## [Work instructions]
Would you output, exactly as written, the line with "13 [tab] (87, 191)" and all lines after it to the end of the data below, and no others?

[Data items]
§ §

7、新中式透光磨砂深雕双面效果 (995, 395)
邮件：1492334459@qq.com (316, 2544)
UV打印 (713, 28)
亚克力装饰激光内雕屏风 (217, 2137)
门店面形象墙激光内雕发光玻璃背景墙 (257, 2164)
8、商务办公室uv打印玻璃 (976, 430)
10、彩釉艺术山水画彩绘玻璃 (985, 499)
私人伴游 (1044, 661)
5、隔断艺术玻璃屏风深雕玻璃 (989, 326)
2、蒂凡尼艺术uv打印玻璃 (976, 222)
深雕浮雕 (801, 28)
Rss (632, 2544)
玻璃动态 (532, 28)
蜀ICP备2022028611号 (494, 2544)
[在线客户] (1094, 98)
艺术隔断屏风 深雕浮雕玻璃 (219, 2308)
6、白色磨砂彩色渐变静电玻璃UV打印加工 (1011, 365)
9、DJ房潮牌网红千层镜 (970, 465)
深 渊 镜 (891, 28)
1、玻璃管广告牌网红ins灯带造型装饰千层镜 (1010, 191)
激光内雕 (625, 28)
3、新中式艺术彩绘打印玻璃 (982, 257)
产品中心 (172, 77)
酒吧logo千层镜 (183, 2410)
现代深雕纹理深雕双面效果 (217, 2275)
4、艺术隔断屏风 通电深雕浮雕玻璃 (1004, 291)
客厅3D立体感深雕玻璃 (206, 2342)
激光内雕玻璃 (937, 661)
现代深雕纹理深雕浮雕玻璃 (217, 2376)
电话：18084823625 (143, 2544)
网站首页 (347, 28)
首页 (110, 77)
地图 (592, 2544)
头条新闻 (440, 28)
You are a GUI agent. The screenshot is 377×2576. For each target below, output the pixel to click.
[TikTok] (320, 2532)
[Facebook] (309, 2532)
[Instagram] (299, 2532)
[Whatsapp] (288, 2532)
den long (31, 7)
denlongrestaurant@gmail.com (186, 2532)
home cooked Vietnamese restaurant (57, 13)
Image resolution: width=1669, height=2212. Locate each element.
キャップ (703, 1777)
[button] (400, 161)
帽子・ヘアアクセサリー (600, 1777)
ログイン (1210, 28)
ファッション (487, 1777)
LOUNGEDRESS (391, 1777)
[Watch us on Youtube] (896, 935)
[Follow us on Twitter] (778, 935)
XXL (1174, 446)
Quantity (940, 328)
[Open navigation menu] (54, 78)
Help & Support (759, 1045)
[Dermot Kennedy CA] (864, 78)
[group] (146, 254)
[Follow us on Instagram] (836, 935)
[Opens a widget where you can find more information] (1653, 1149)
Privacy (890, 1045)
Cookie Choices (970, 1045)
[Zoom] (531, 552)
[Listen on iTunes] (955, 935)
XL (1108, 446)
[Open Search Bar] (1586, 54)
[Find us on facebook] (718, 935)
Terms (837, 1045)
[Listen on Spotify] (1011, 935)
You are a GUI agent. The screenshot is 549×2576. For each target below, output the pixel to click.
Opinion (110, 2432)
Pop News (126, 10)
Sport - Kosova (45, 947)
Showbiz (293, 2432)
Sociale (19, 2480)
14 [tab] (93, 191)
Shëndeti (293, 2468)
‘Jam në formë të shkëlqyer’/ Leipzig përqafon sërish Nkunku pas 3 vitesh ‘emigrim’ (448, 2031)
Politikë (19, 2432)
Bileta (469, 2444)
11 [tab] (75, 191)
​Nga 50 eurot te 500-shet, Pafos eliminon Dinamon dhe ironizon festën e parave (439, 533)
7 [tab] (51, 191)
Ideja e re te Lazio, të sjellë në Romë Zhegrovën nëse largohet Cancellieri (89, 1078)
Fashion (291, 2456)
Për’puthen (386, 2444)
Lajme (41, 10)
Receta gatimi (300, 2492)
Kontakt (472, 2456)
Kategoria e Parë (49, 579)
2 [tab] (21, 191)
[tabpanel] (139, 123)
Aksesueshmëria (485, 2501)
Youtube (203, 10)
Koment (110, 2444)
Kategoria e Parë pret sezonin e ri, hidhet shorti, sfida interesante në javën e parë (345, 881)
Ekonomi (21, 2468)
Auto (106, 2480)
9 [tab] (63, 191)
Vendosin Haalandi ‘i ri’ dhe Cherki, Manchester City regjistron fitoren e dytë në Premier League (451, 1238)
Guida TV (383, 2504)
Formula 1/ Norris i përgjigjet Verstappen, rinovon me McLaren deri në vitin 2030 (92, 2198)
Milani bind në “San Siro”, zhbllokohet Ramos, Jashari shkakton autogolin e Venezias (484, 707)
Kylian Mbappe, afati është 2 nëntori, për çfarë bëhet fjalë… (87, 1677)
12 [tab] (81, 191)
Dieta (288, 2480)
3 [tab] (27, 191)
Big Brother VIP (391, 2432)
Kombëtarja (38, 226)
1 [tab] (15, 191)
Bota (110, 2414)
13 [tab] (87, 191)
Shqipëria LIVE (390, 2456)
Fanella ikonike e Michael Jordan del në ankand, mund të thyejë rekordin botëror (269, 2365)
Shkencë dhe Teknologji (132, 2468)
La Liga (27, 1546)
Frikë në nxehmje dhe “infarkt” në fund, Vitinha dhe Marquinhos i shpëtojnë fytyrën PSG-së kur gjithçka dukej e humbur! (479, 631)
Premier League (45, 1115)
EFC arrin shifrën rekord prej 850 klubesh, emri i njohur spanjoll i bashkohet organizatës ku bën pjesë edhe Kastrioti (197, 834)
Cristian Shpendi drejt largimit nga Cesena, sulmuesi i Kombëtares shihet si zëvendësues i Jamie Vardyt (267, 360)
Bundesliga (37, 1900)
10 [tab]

§ §

## [Task answer]
13 [tab] (87, 191)
Shqipëria LIVE (390, 2456)
Fanella ikonike e Michael Jordan del në ankand, mund të thyejë rekordin botëror (269, 2365)
Shkencë dhe Teknologji (132, 2468)
La Liga (27, 1546)
Frikë në nxehmje dhe “infarkt” në fund, Vitinha dhe Marquinhos i shpëtojnë fytyrën PSG-së kur gjithçka dukej e humbur! (479, 631)
Premier League (45, 1115)
EFC arrin shifrën rekord prej 850 klubesh, emri i njohur spanjoll i bashkohet organizatës ku bën pjesë edhe Kastrioti (197, 834)
Cristian Shpendi drejt largimit nga Cesena, sulmuesi i Kombëtares shihet si zëvendësues i Jamie Vardyt (267, 360)
Bundesliga (37, 1900)
10 [tab]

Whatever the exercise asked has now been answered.